We try and steer clear of direct discussion about the thing, but the notion that state governments could start charging returned overseas travellers for their own quarantine is one issue I could not let go by.

Queensland looks like it’s leading the way by slugging people up to $200 a day for the privilege of being shunted into a hotel after returning from abroad.

New South Wales also looks like it could be looking at trying to recoup some of the costs, but at least in NSW, they can justify it on the basis of having the nation’s busiest international airport, which most airlines make their default location.

I have to ask though, is this justifiable?

Why should government be charging people for being forced to do something they don’t want to do?

This isn’t like paying to register your car.

You have the choice to not drive.

But when the federal government has spent so long telling Australians based overseas to return home, how can the states then justify their efforts to reach into the pockets of people who are basically acting on the orders of, as some politicos refer to Canberra, “club fed”?

This is not something many people have control over.

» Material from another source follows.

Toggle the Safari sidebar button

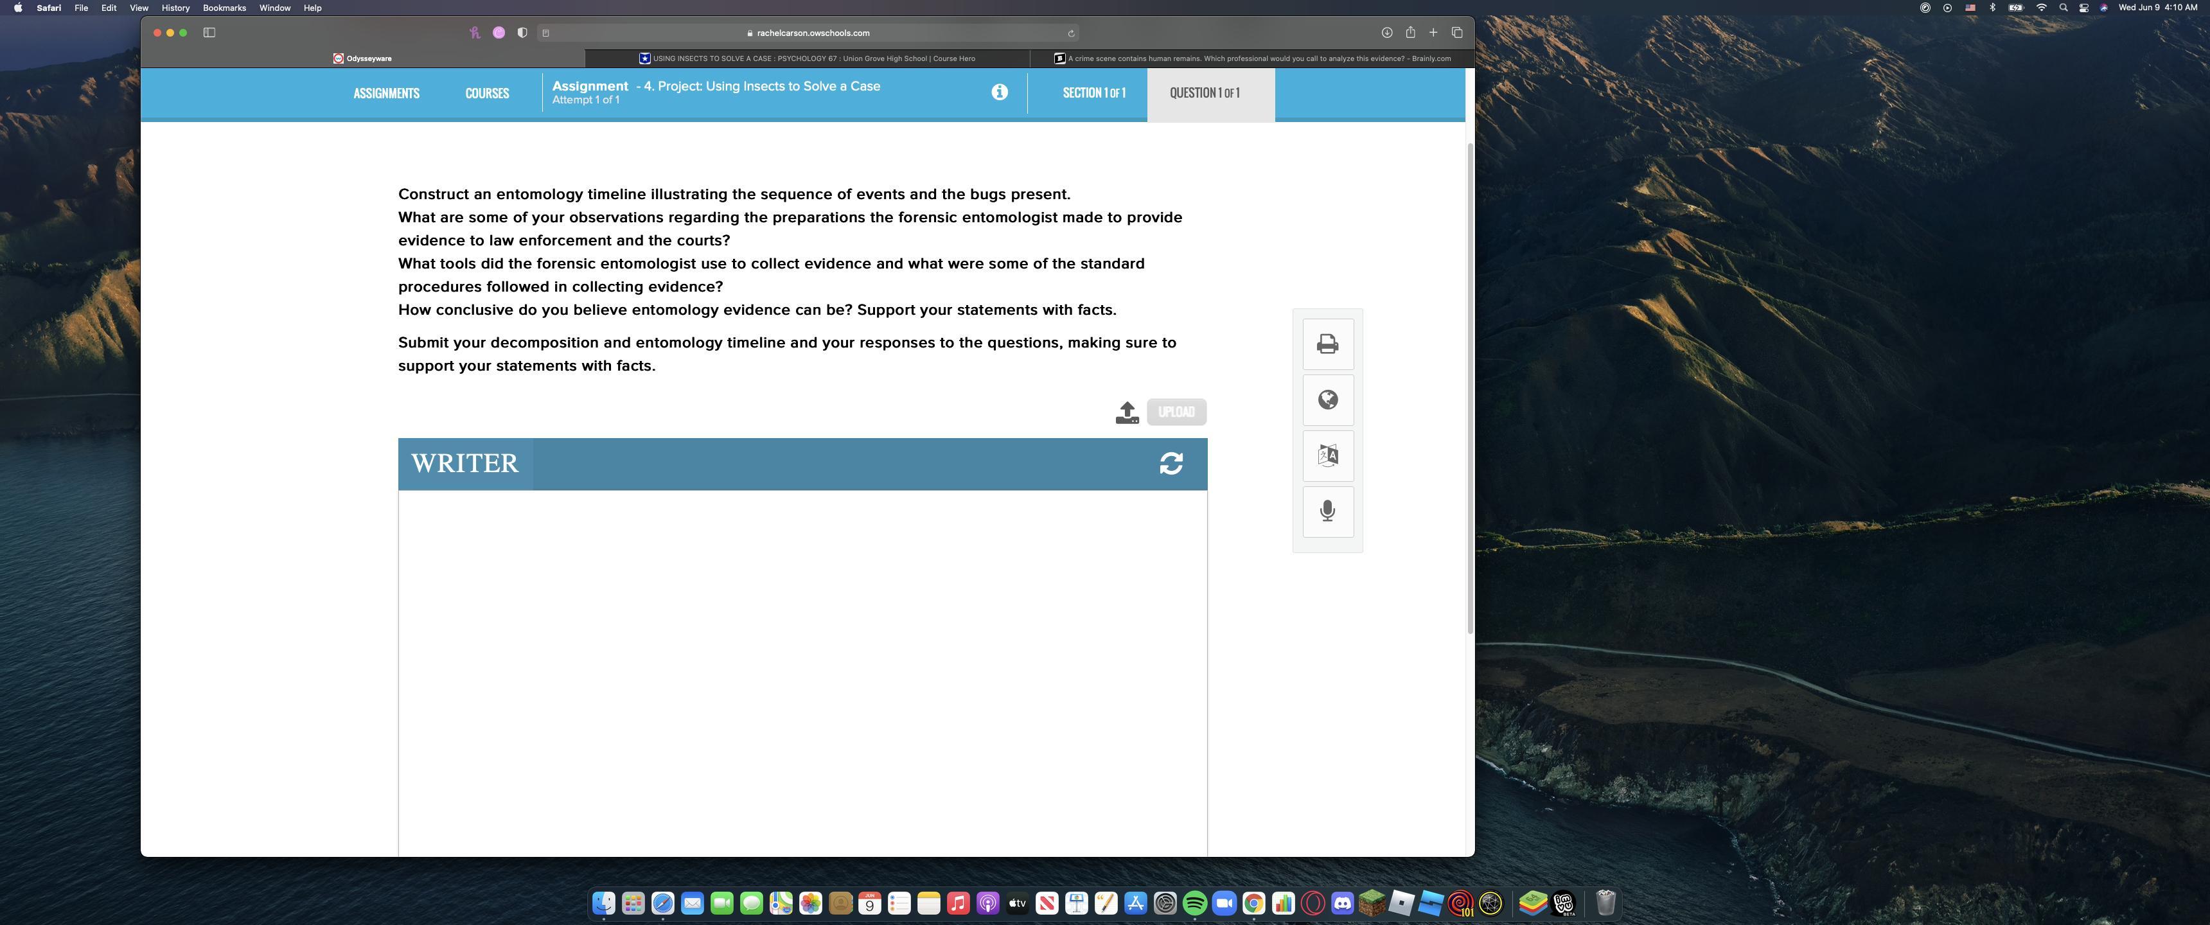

Other nations have taken the approach of not providing non-residents of any income support as large swathes of the economy are shut down, just as Australia has, and that’s their right.

When people can voluntarily leave a location, I understand the logic in charging.

But when governments give orders, should it not be up to them to bear the cost?

Thankfully here in SA this is not the case.

Mind you, there aren’t a huge number of international travellers arriving in SA, so I get why the charges wouldn’t be too high.

Perhaps I am simply getting well and truly over hearing about how lockdowns are vital for public safety, yet the state with the highest level of lockdowns continues to have spikes.

But I think it’s only reasonable that, if you’re going to be forced to do something, you’re paid for it.

Especially when it’s government telling you to do it.